- **Data**:
## BEGIN
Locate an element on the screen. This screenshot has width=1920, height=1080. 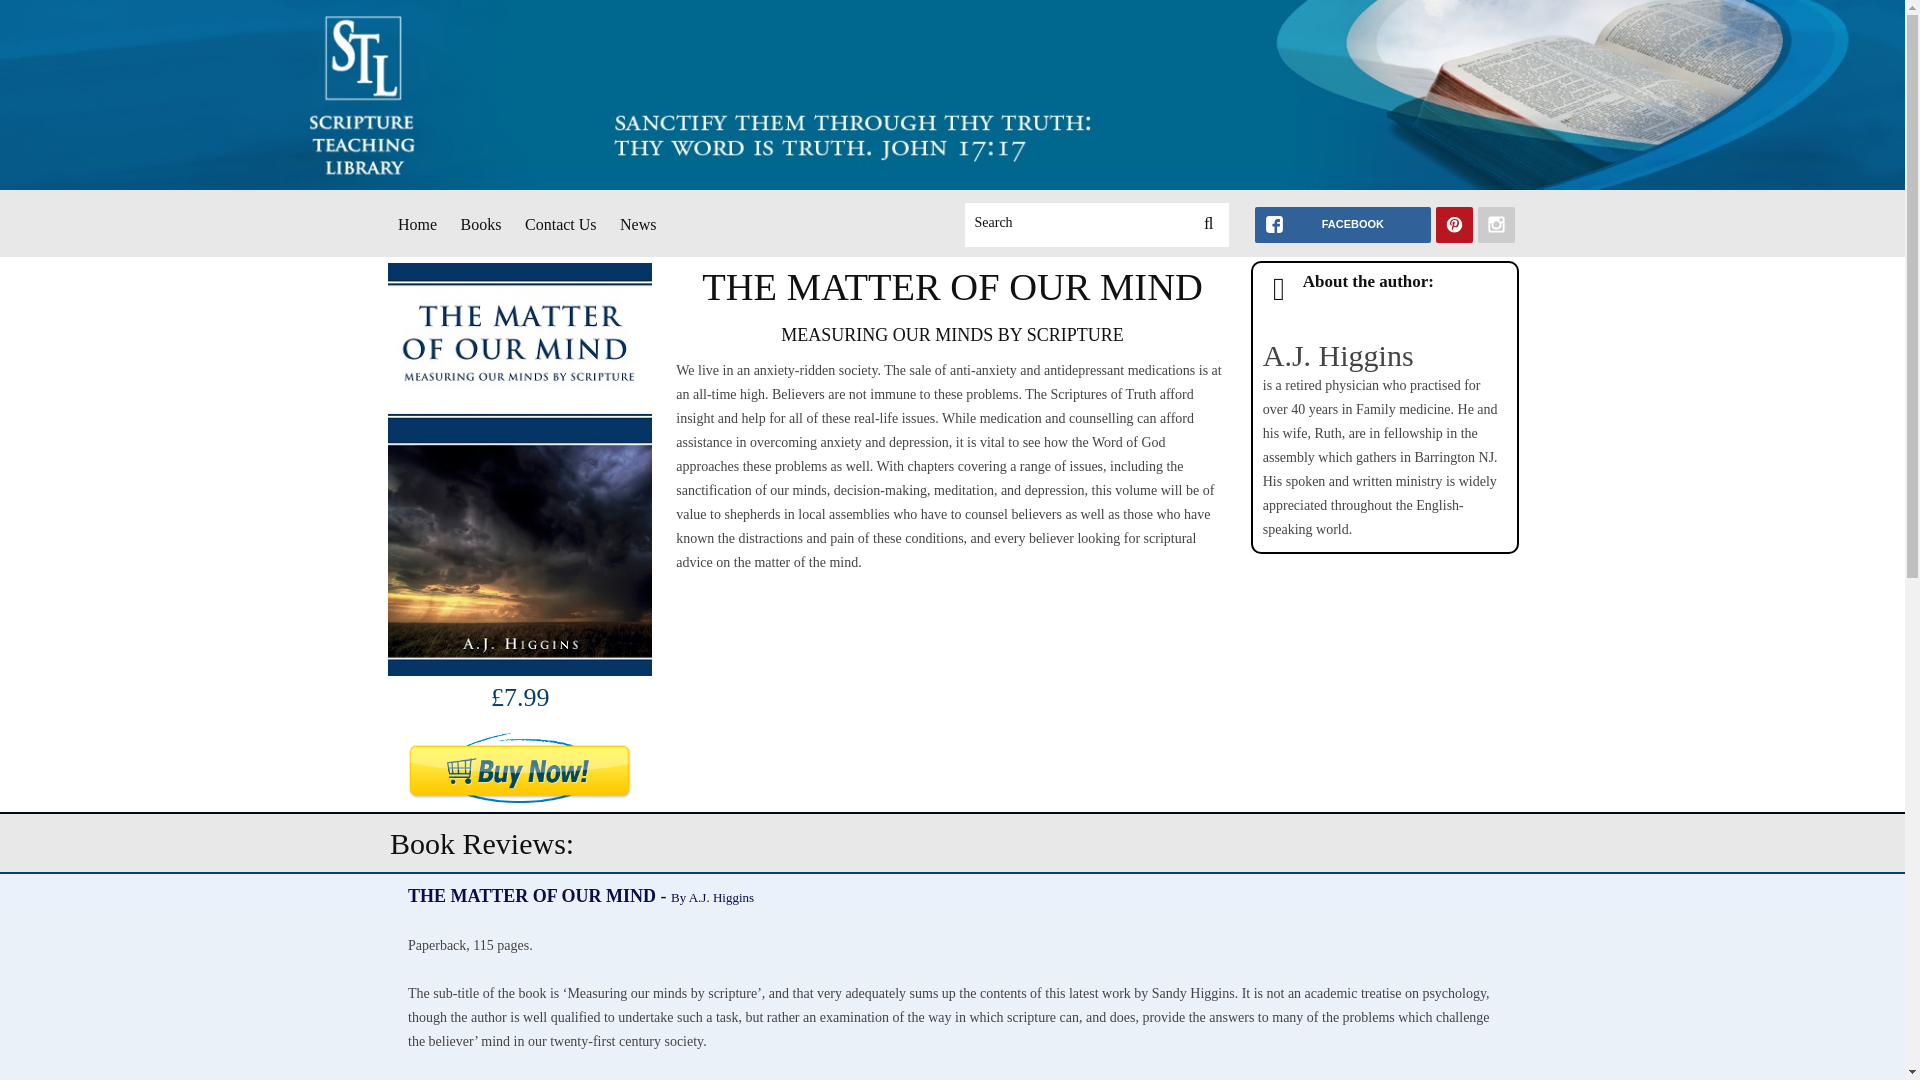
## END
## BEGIN
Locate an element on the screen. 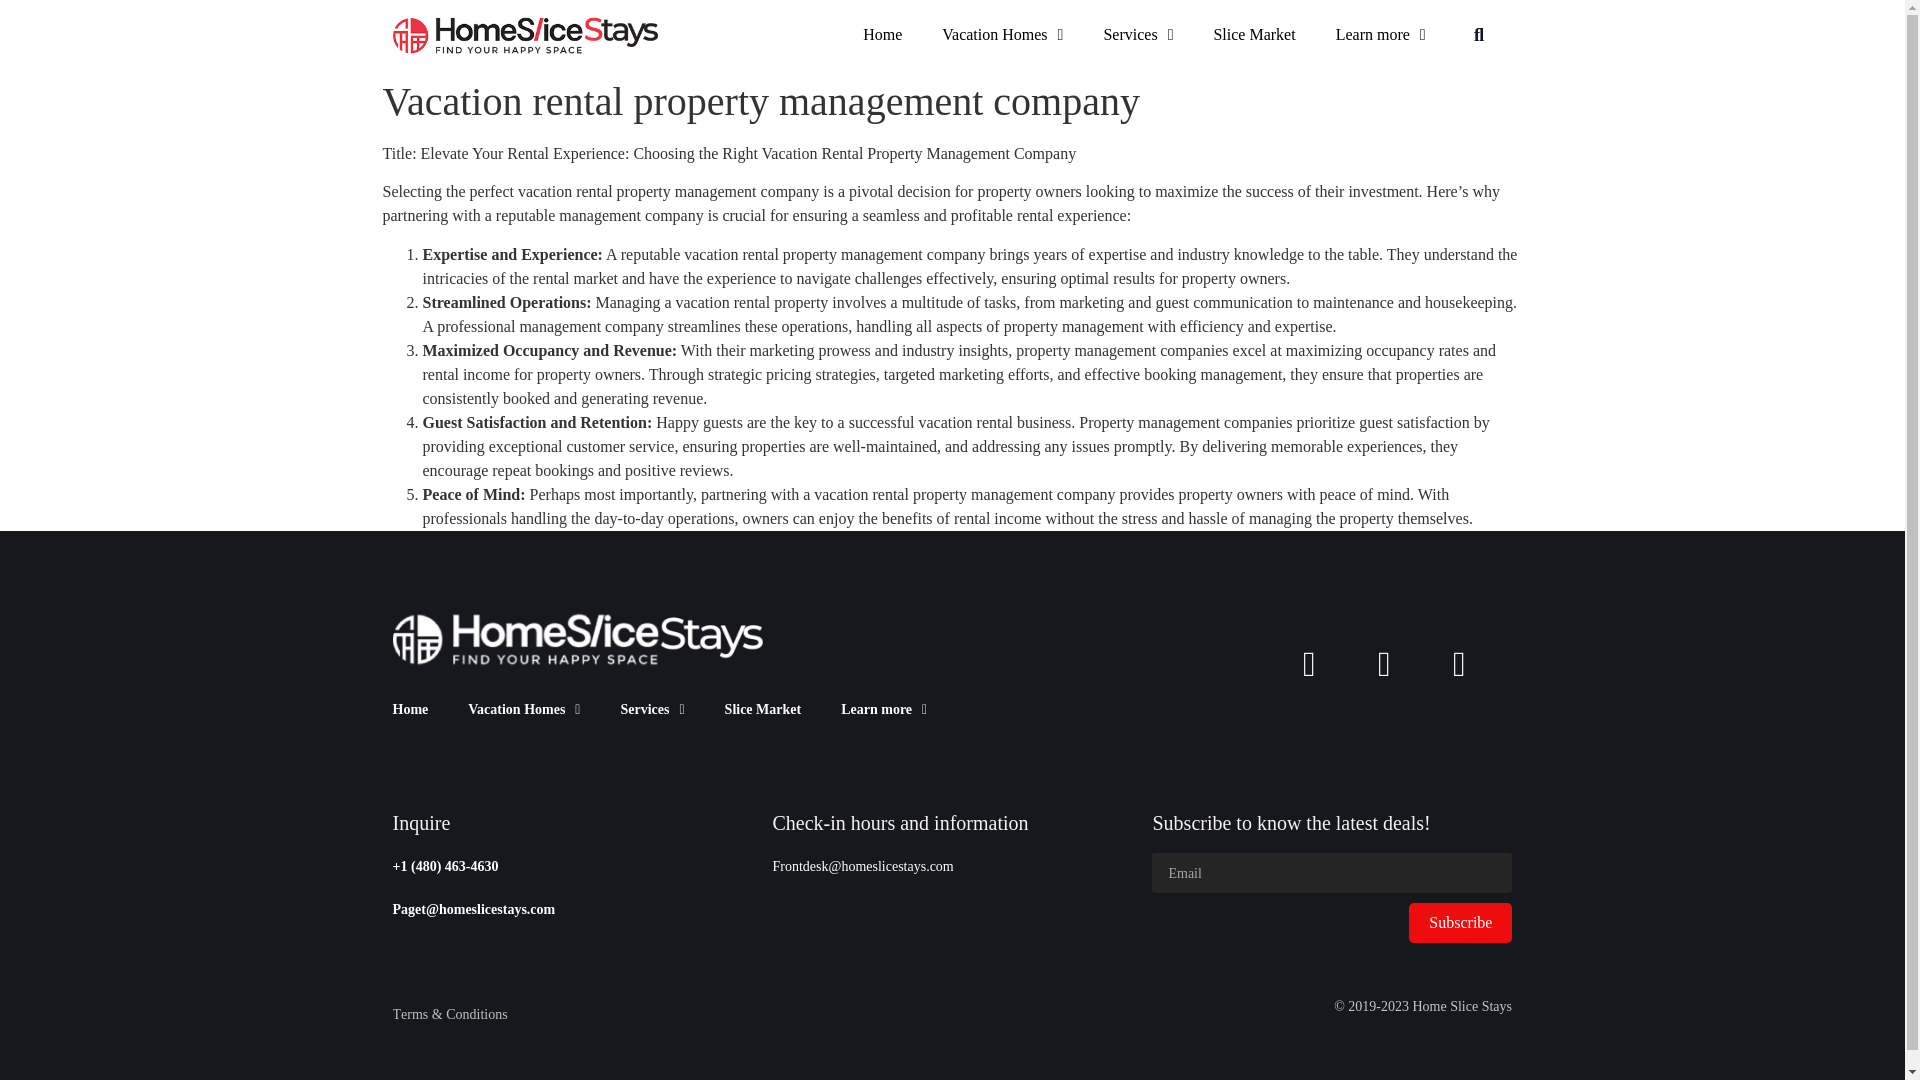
## END
## BEGIN
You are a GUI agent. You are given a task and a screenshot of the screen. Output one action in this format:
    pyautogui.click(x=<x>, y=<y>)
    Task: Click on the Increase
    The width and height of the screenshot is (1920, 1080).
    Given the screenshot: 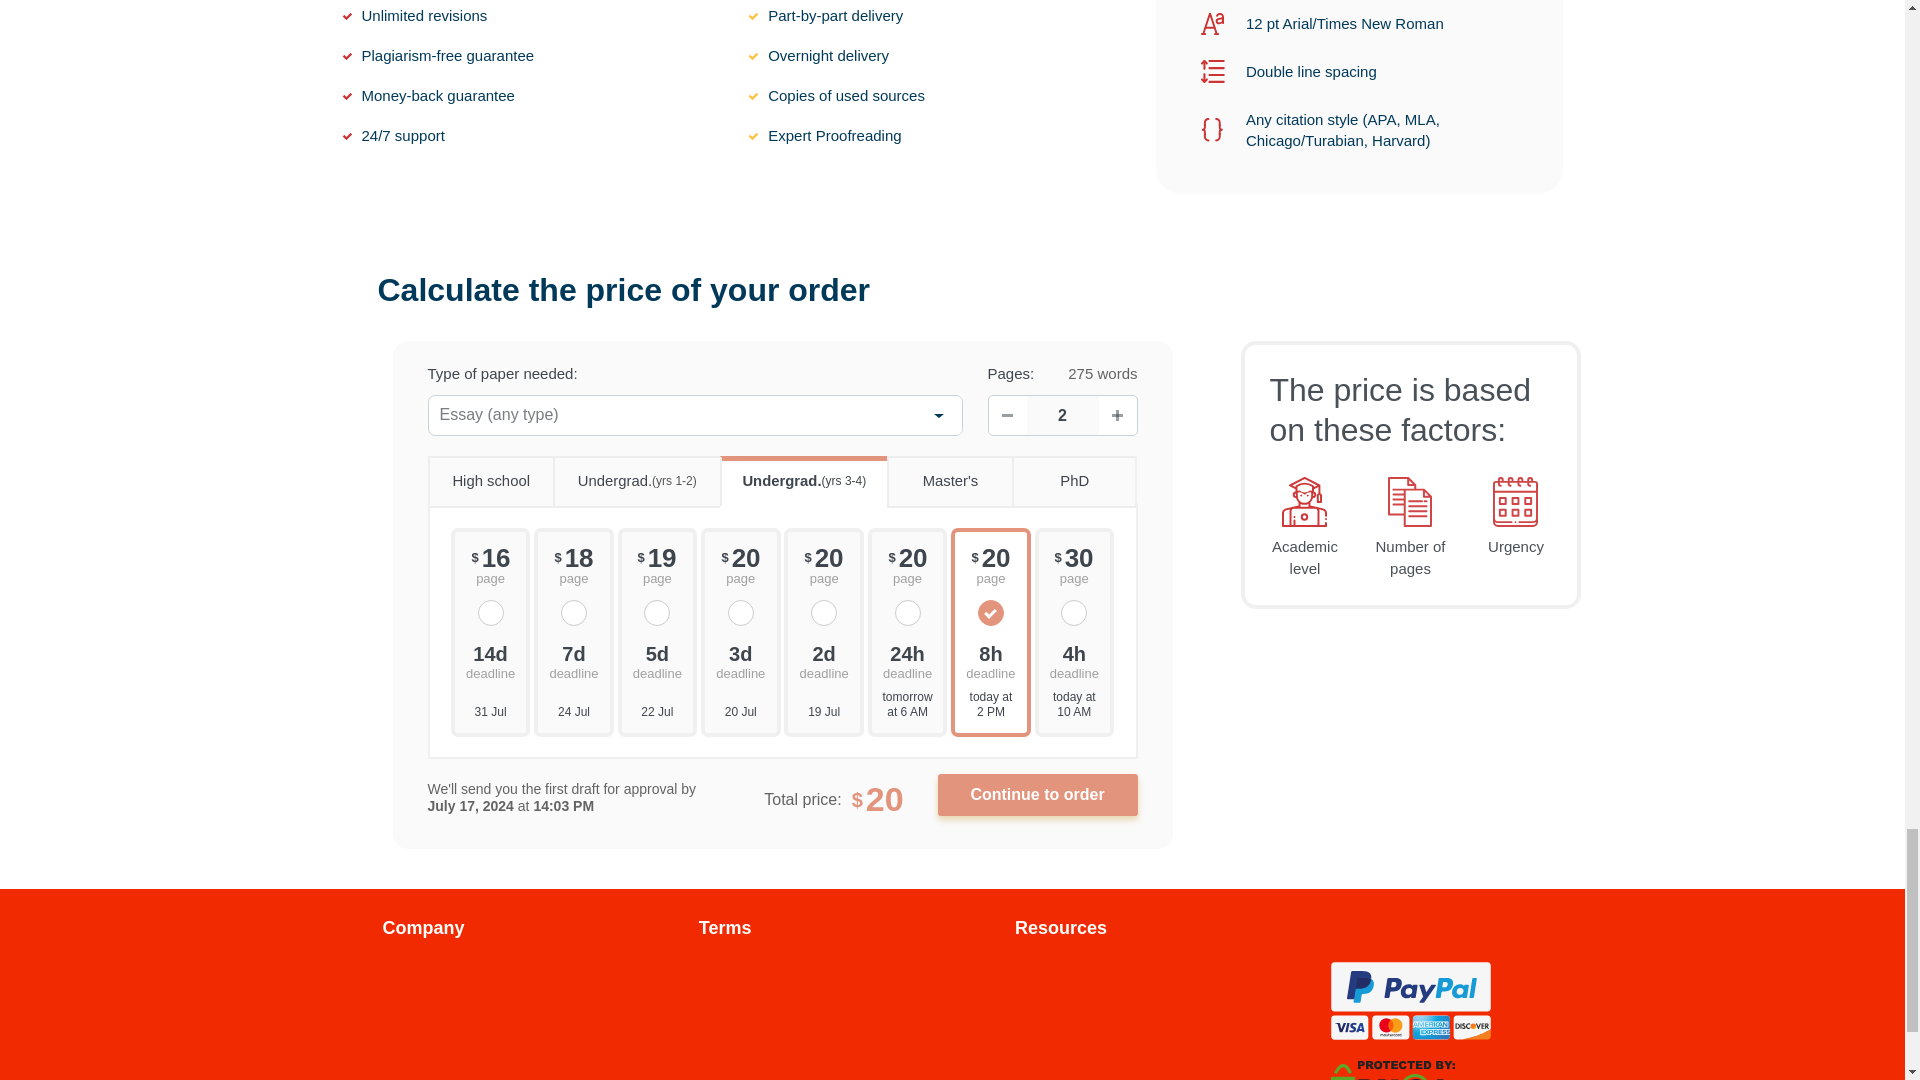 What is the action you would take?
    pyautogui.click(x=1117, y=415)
## END
- **What is needed**:
Update the lines of the items beginning at the line that has "You are a GUI" and stopping after the line that has "The width and": change "screenshot" to "screen capture" and leave everything else as it is. Give only those lines.

- **Task answer**:
You are a GUI agent. You are given a task and a screen capture of the screen. Output one action in this format:
    pyautogui.click(x=<x>, y=<y>)
    Task: Click on the Increase
    The width and height of the screen capture is (1920, 1080).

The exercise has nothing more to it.